## [Passage for review]
######

Analytics are all the rage in Workers’ Comp—finally. It’s been a long time in coming to this industry, but people are making serious moves to embrace and implement the concept. Analytics is the only untried option remaining that has the potential to control costs and create efficiencies in the industry. Intelligently crafted and applied in operations, analytics will recharge managed care programs, making them more efficient and effective, thereby measurably controlling medical costs.
Analytics (a fancy term for data analysis) fall into two basic categories: Descriptive Analytics and Predictive Analytics. Descriptive analytics are “the what”—what happened in the past described through reports, queries, and data drill downs to gain deep understanding of claim processes and participants. Descriptive analytics identify critical business issues, trends, and cost drivers. The approach is essential to understanding relationships, the business process, and provides the platform for asking the right business questions. Moreover, descriptive analytics are crucial to decision support and are the foundation for determining the right focus going forward.
Predictive Analytics, on the other hand, are used for forecasting, advanced reporting, and optimizing algorithms. Advanced mathematical and actuarial analyses are used to predict the future based on the past. If X is true, what is the probability Y will occur? Or when Y occurs, what are the factors that could have predicted it?
Using predictive analytics to more accurately estimate the cost of a claim, thereby setting accurate reserves, is one example of how predictive analytics takes an organization to a higher level of effectiveness. Intelligent use of predictive analytics can yield greater measureable cost savings and competitive advantage for an organization.
Both analytics approaches are important to optimizing the effects of claim and medical management, along with cost control. Still, there are challenging hurdles that must be overcome to effectively implement analytics in the Workers’ Comp industry. The challenges relate to how people perceive sufficient application of the process.
Crimes against analytics in Workers’ Comp relate to how the data is selected and applied. The Workers’ Comp industry has truckloads of data—quantity of data is not the problem. The trouble for analytics in Workers’ Comp is data collection, integration and, too often, narrow understanding of what type of data should be tapped for analytics.
A well-known fact is that Workers’ Comp data lives in separate silos. The fact that relevant and important data resides in disparate locations and sometimes in different companies is not a small problem, but it is very manageable problem technologically. Data from different sources can be readily transferred and integrated. Of greater concern is the resistance to gathering and integrating all the relevant data in order to perform adequate analytics, analytics that will enlighten operations. For instance, many think bill review data is enough.

######

## [Supplied material]
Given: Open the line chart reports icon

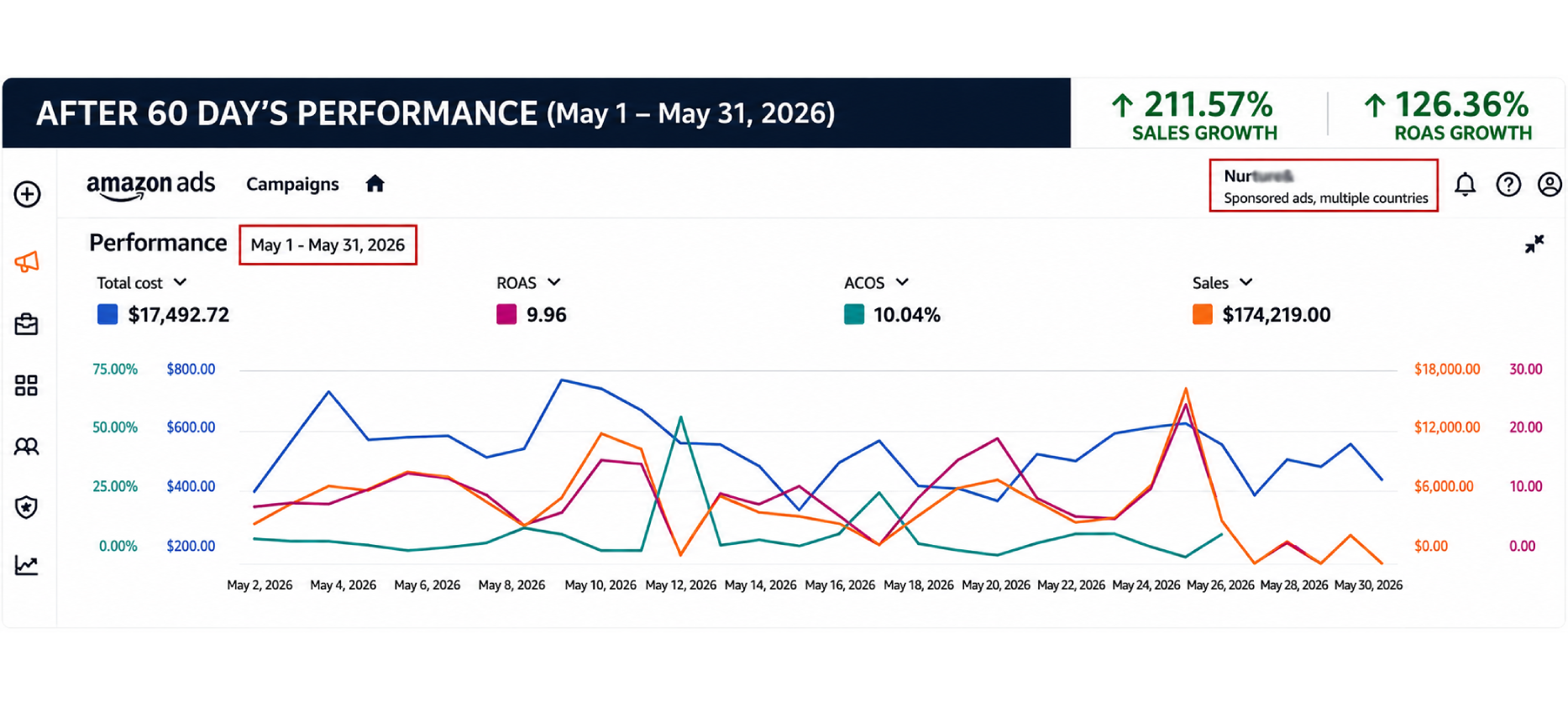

######

## [Set of tasks]
[a] Return the part of the article on analytics in Workers' Comp that runs from "Using predictive analytics" up to and including "of the process.", copied word for word.
[b] Supply the next part of the article on analytics in Workers' Comp, beginning right after its last sentence.

## [Answers to the tasks]
[a]
Using predictive analytics to more accurately estimate the cost of a claim, thereby setting accurate reserves, is one example of how predictive analytics takes an organization to a higher level of effectiveness. Intelligent use of predictive analytics can yield greater measureable cost savings and competitive advantage for an organization.
Both analytics approaches are important to optimizing the effects of claim and medical management, along with cost control. Still, there are challenging hurdles that must be overcome to effectively implement analytics in the Workers’ Comp industry. The challenges relate to how people perceive sufficient application of the process.

[b]
One reason people rely on bill review data is that it is the most plentiful and accessible. Nearly all medical bills in Workers’ Comp are run through bill review systems. Conveniently, different bill review systems contain the same range of data, that which is generated from standardized medical billing formats. The formats are those required by CMS (Centers for Medicare and Medicaid Services) such as HCFA-1500 (Health Care Finance Authority) and the UB-04 (Uniform Billing-2004). Medical billers use those standard billing formats for Medicare and Medicaid and typically use the same formats for Workers’ Comp billing. In some places, the formats are required. Standardized formatted data are run through bill review systems, making the data not only prolific, but relatively uniform.
Bill review data is detailed and specific. ICD-9 diagnostic codes and other standardized charge codes, such as CPT codes (Current Procedural Terminology) are available. The treatment process, treatment providers, and recommended payment can be derived from bill review data. However, actual paid costs, non-medical costs, and treatment effectiveness measured in terms of actual outcomes cannot.
Analysis of the medical treatment process and provider performance in terms of claim outcome or the actual claim cost cannot be derived from bill review data. Claims level data is needed to shed light on provider performance in terms of return to work, indemnity costs, litigation, as well as the duration and outcome of a claim. At a minimum, claims level data should be combined with bill review data for meaningful analytics. Moreover, predictive analytics is without foundation when applied to bill review data only.
It’s true, one can use descriptive statistics of bill review data to capture and understand trends in injury types, treatment processes and billed costs, but little beyond that. Bill review data alone will not reveal comprehensive actual claim costs or illuminate treatment effectiveness, provider performance, total cost of the claim or outcomes because it represents only a portion of claim information. First class analytics, that which produces predictive, actionable information cannot be limited to bill review data. Those who say bill review data is enough are mislead.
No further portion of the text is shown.